> _Task description_:
Turn the records in the stretch from the line containing "Screen dimensions: 2258x803" through the line containing "[x=2016, y=570]" into a two-column CSV with the headers text and answer, one row per record. Put each value in a quoted field with line breaks replaced by spaces, and leave out the pictures.

> _Given records_:
- - - - -

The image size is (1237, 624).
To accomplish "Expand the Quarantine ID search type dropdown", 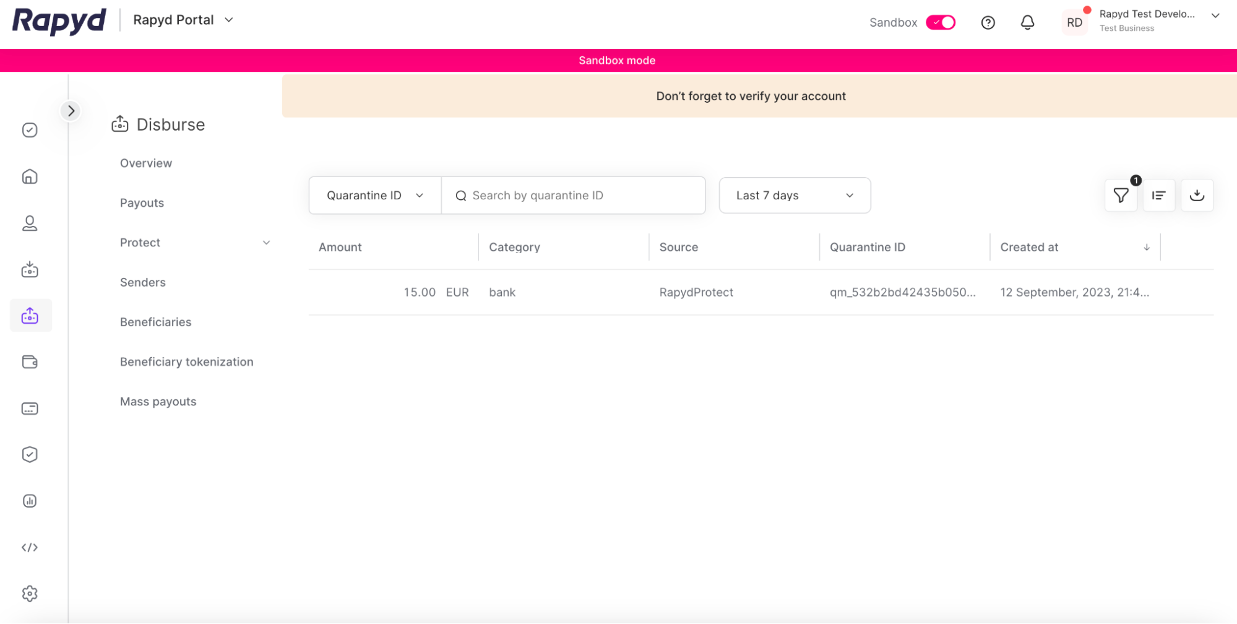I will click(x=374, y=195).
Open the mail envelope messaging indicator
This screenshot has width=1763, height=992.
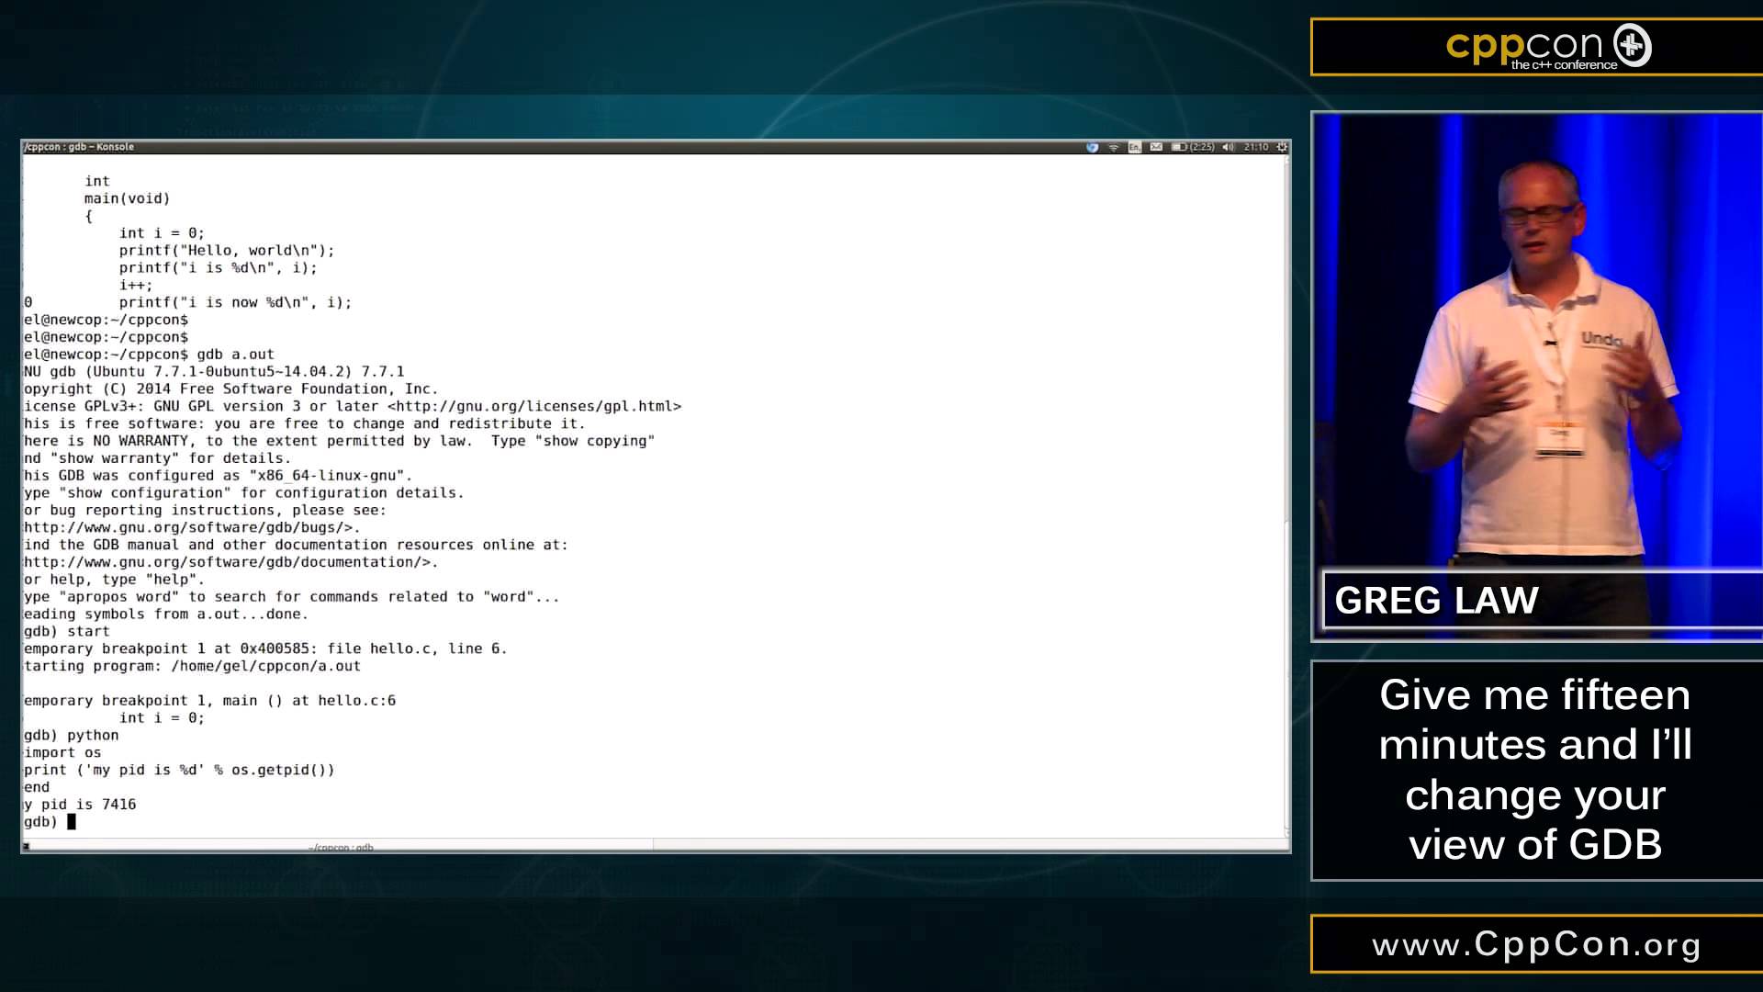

- - - - -

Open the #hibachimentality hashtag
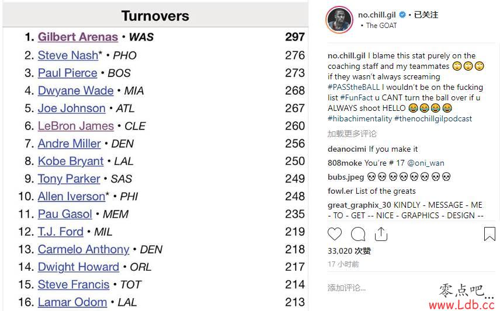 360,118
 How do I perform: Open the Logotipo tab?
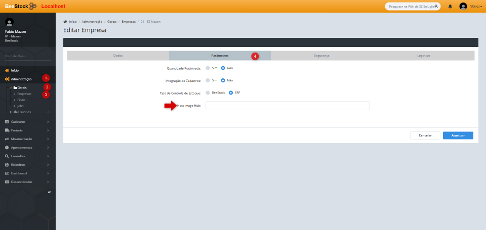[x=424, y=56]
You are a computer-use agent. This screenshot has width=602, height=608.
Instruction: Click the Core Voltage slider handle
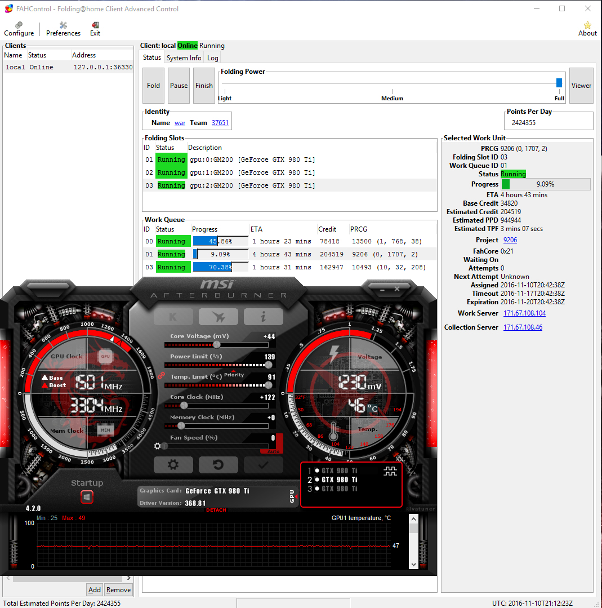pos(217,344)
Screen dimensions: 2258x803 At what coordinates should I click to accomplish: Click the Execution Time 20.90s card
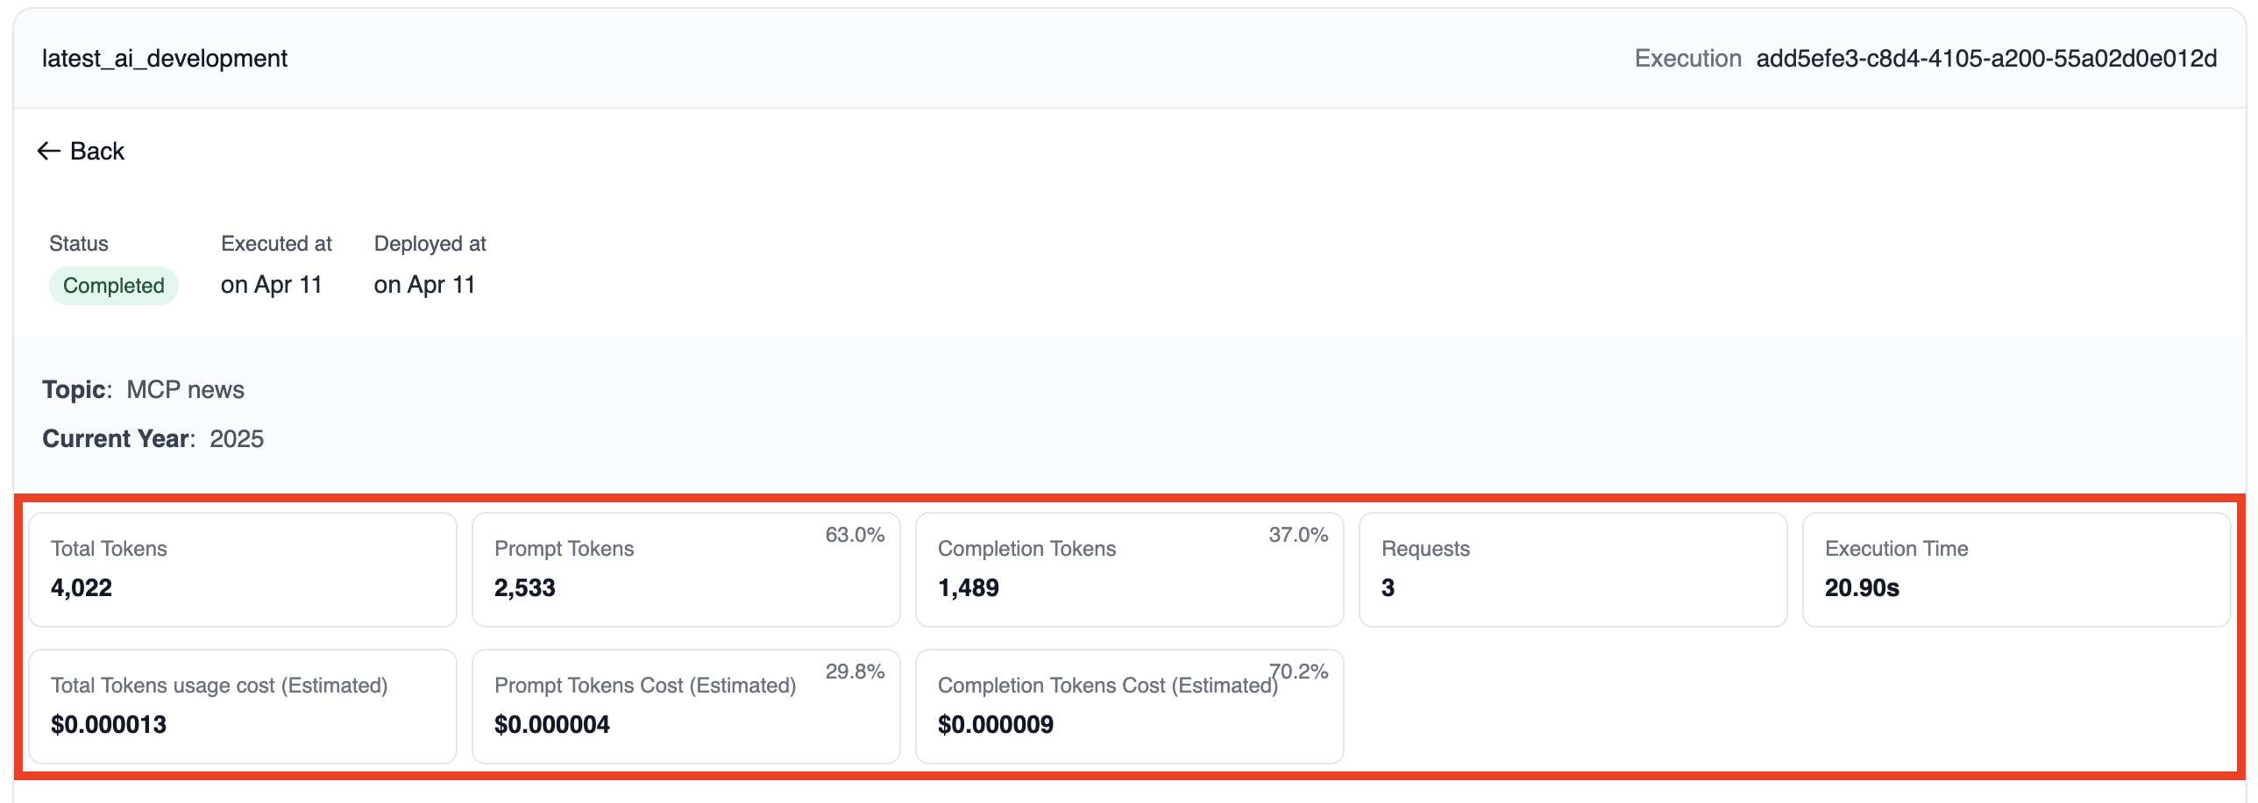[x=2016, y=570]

- - - - -

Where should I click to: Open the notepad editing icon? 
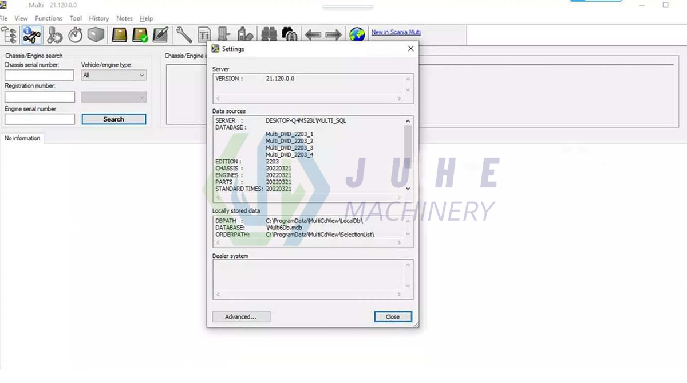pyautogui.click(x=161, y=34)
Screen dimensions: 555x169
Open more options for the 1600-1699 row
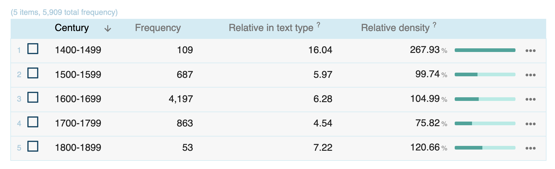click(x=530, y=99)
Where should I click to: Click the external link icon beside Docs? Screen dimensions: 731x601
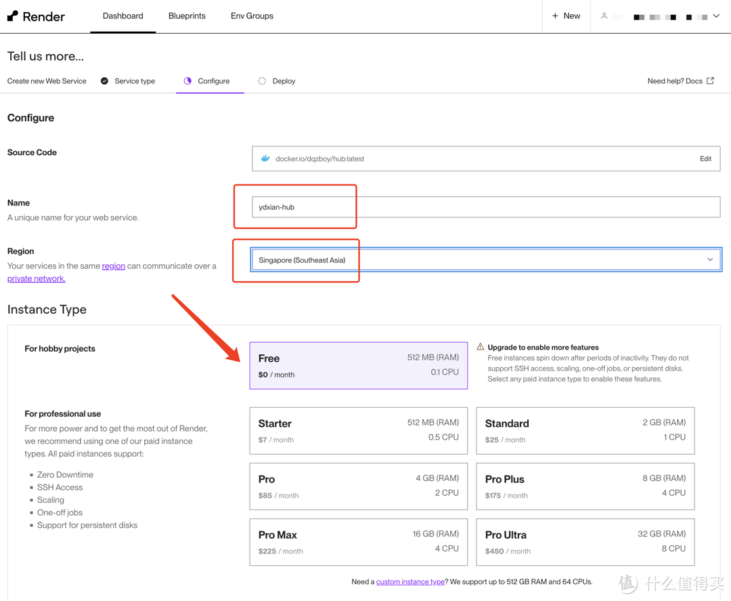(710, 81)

- - - - -

> _Complete output_:
text,answer
"Screen dimensions: 2258x803 At what coordinates should I click to accomplish: Click the Execution Time 20.90s card","[x=2016, y=570]"